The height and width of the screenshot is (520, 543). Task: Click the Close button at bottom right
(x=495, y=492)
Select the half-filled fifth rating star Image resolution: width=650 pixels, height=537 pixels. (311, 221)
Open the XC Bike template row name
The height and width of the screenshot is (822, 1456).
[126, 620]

========================================================================

=== Brief ===
Write out, exactly as given, the line containing "Select the half-filled" and every line after it to the end of the records. Include nothing else.

=== Your solution ===
Select the half-filled fifth rating star Image resolution: width=650 pixels, height=537 pixels. (311, 221)
Open the XC Bike template row name
The height and width of the screenshot is (822, 1456).
[126, 620]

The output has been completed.